▶ TASK BRIEF: Copy exactly the lines from the one containing "Screen dimensions: 841x473" through the last line of the records below, including both, and leave out any pictures.

=== DATASET EXCERPTS ===

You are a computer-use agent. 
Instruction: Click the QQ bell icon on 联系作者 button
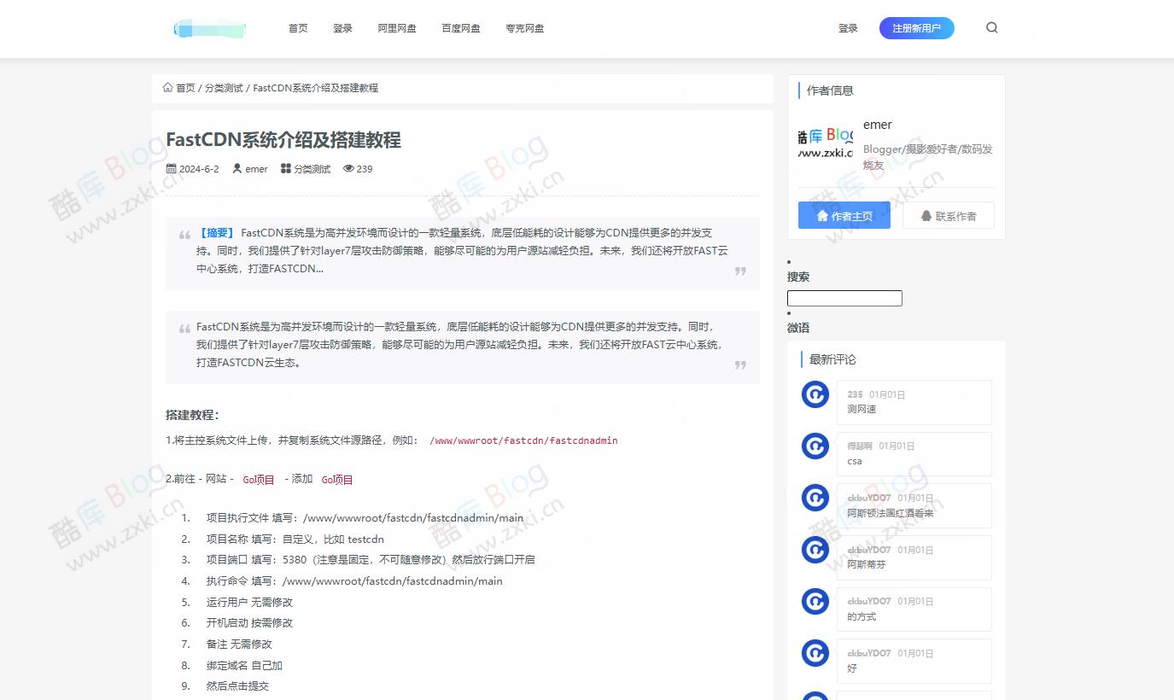tap(927, 214)
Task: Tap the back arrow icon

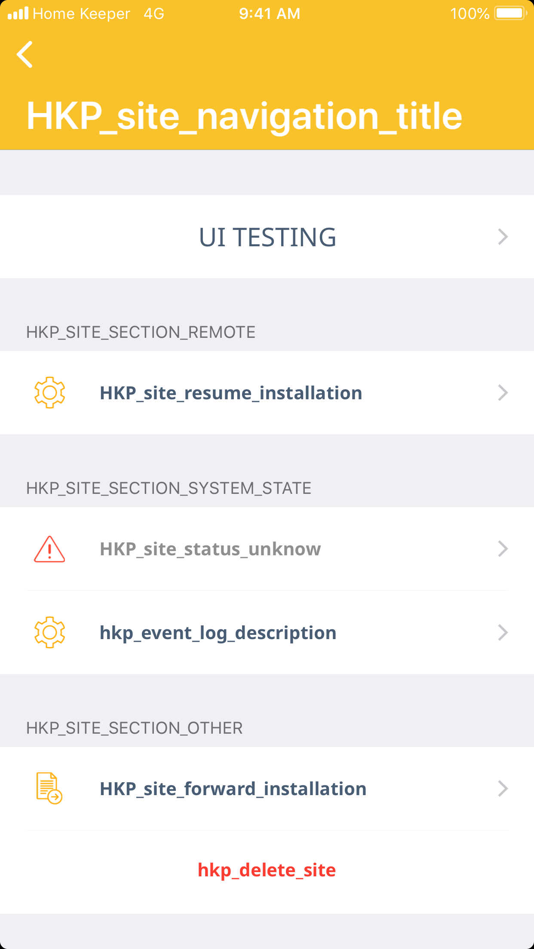Action: (25, 55)
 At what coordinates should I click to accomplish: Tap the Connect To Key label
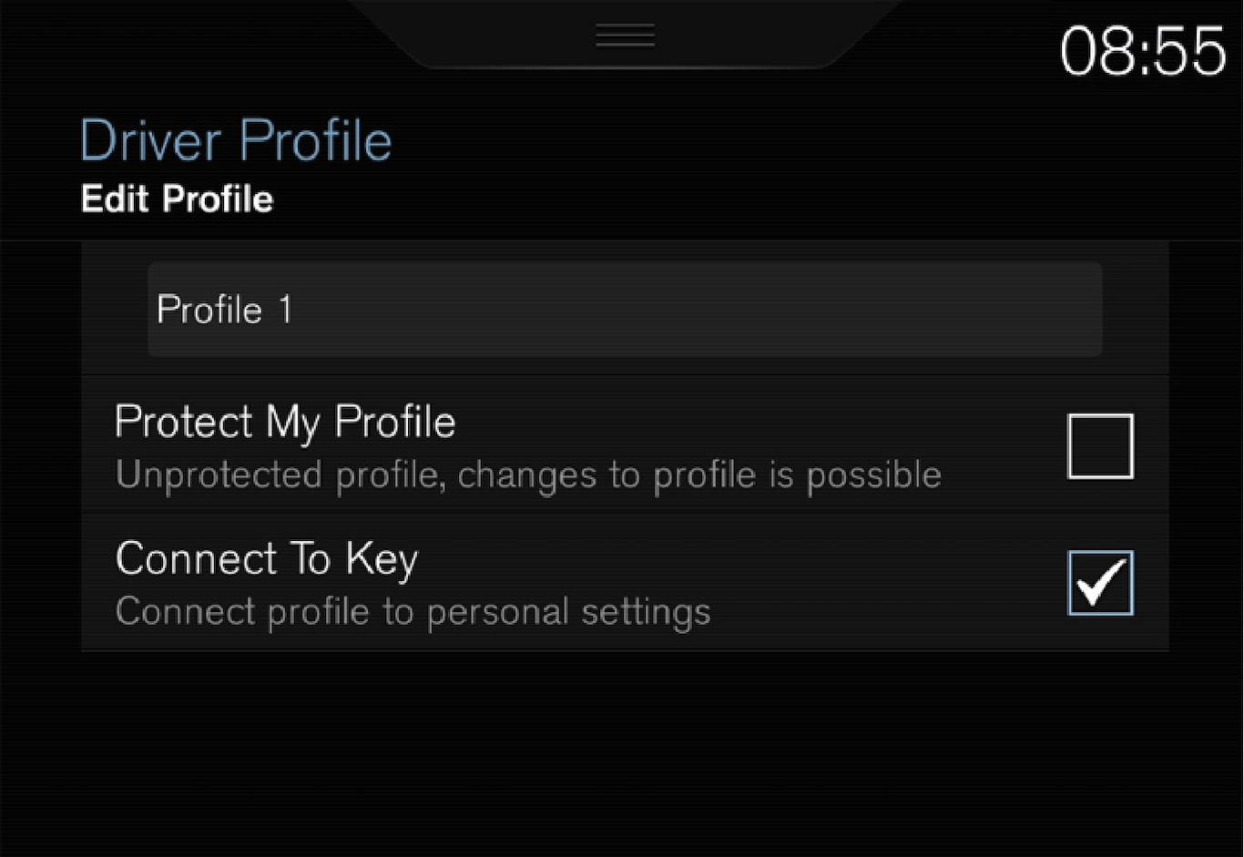[266, 559]
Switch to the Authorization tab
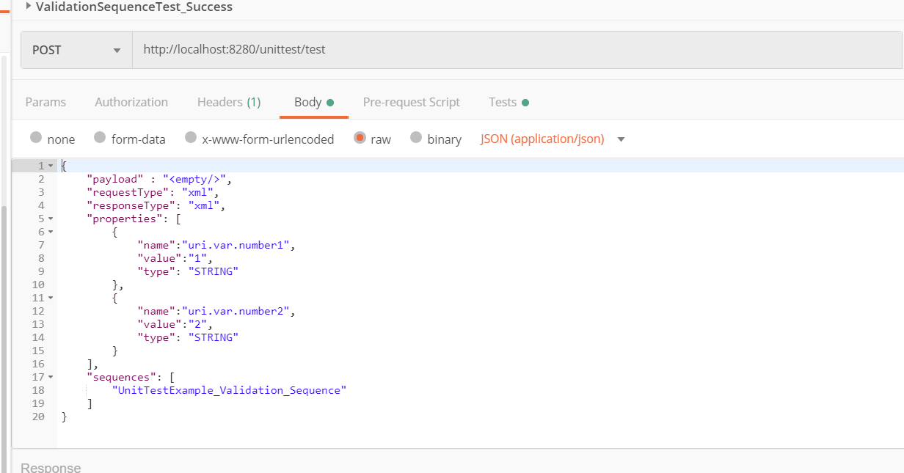Viewport: 904px width, 473px height. [131, 102]
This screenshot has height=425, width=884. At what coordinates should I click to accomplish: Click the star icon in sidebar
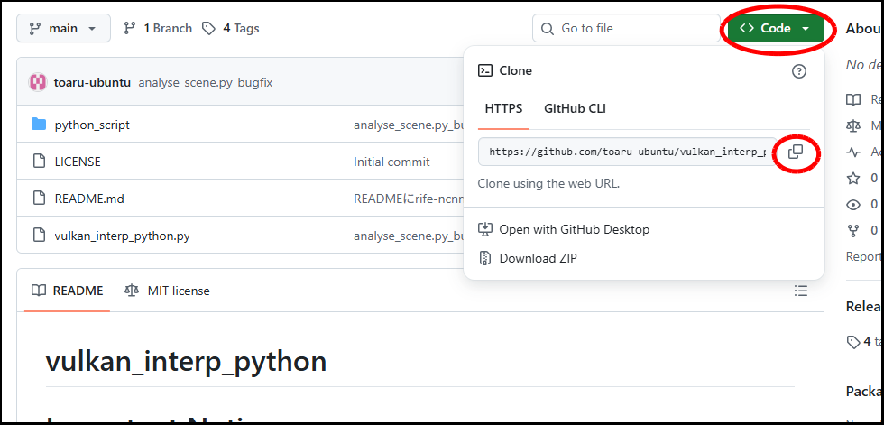(852, 179)
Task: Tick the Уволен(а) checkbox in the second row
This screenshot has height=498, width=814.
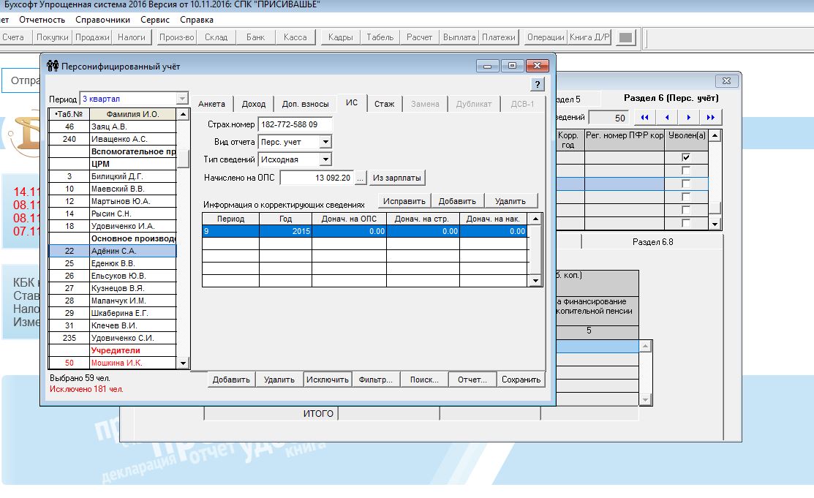Action: (x=685, y=170)
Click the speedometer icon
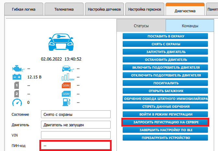 [x=17, y=102]
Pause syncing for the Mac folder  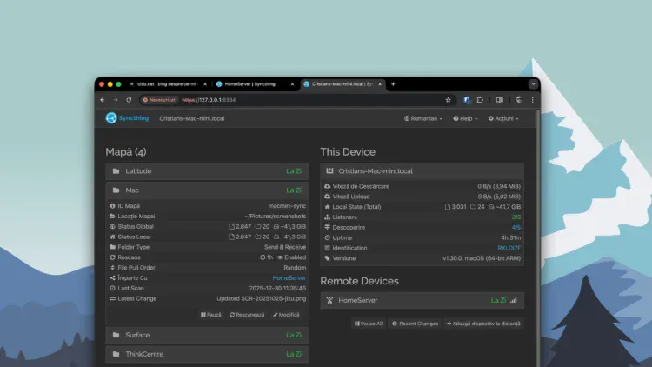click(212, 314)
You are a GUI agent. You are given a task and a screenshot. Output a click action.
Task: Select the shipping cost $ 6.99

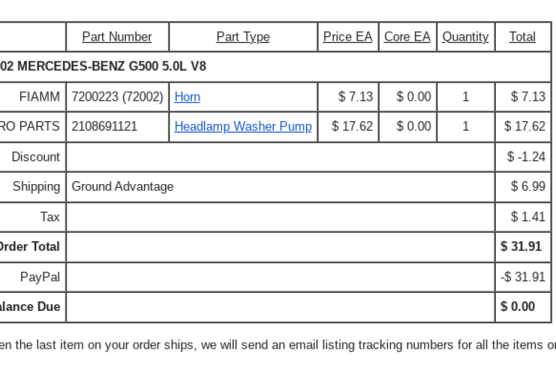tap(528, 187)
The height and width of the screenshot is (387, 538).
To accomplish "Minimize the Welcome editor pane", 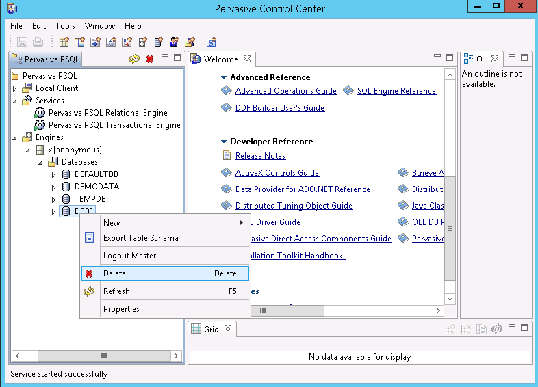I will [x=437, y=57].
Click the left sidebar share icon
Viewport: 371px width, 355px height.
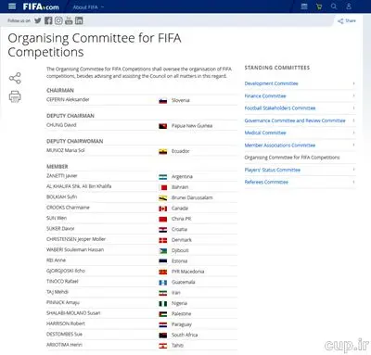tap(15, 78)
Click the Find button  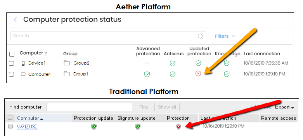point(144,107)
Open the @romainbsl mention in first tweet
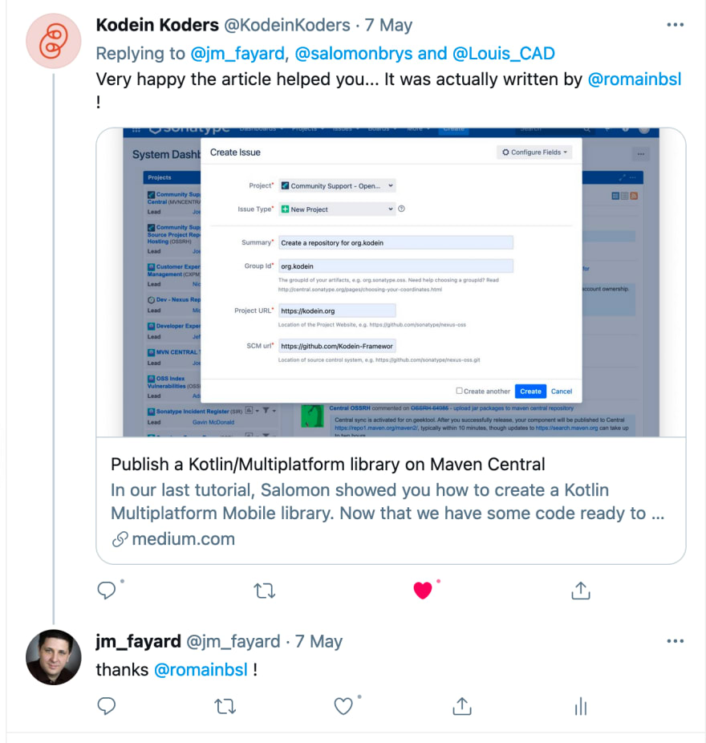 [x=635, y=79]
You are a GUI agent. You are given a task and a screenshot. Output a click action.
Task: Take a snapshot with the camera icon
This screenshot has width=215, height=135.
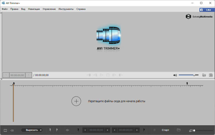point(211,75)
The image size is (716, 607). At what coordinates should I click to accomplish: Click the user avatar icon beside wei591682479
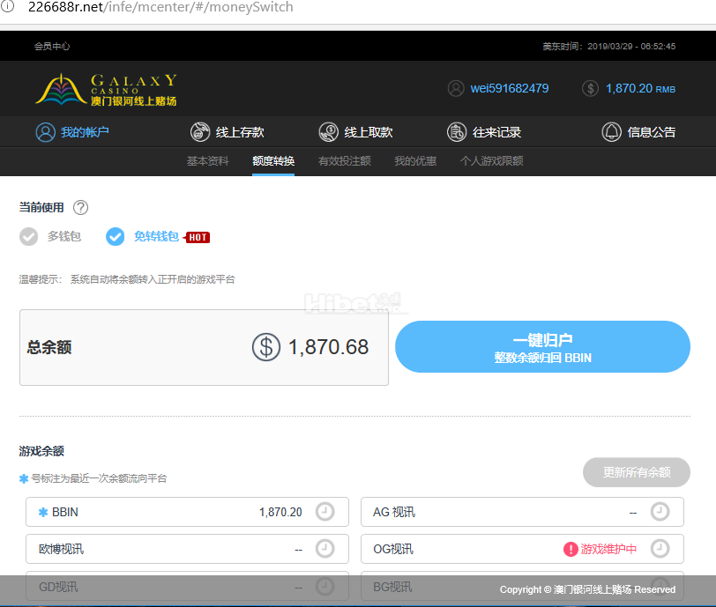456,88

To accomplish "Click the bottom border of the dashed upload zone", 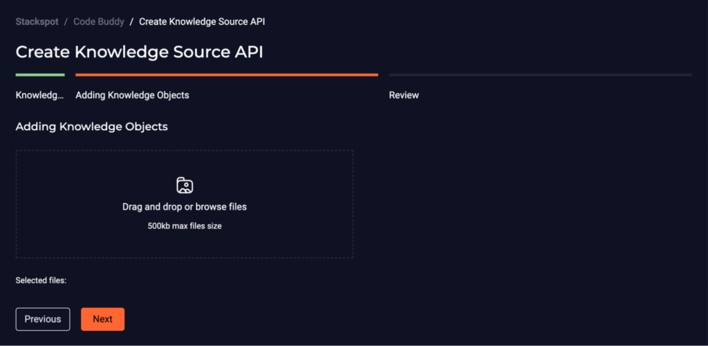I will [185, 258].
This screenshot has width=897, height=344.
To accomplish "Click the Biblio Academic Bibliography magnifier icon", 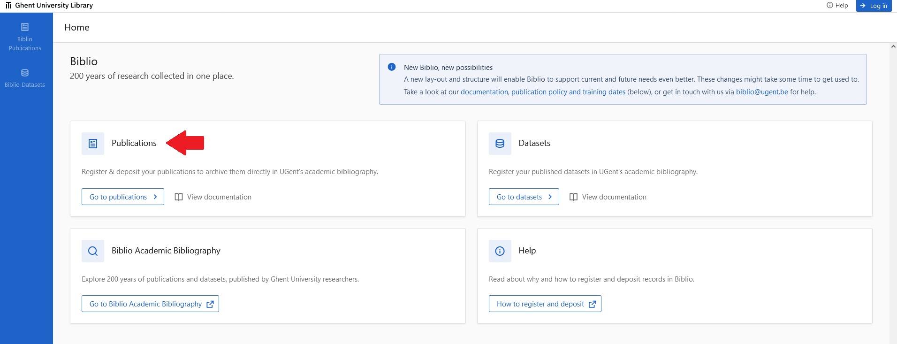I will 93,251.
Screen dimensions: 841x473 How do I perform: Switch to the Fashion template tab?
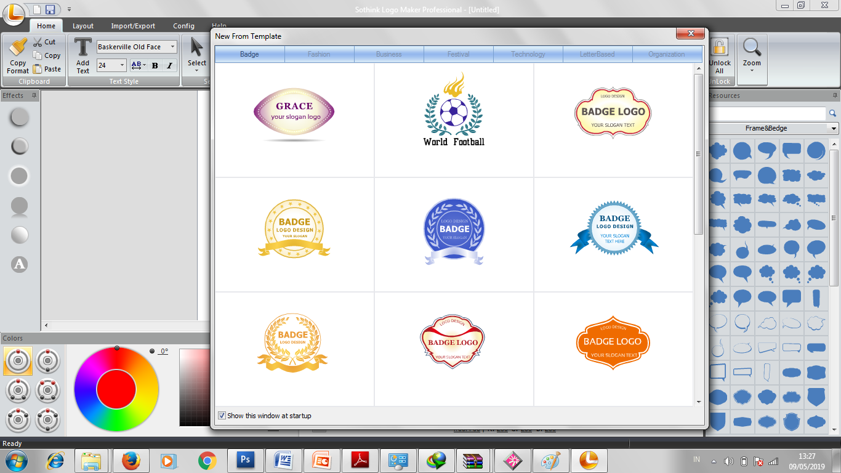click(319, 54)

===

▶ ANSWER BOX:
Screen dimensions: 841x473 How do I perform: Switch to the Fashion template tab?
click(319, 54)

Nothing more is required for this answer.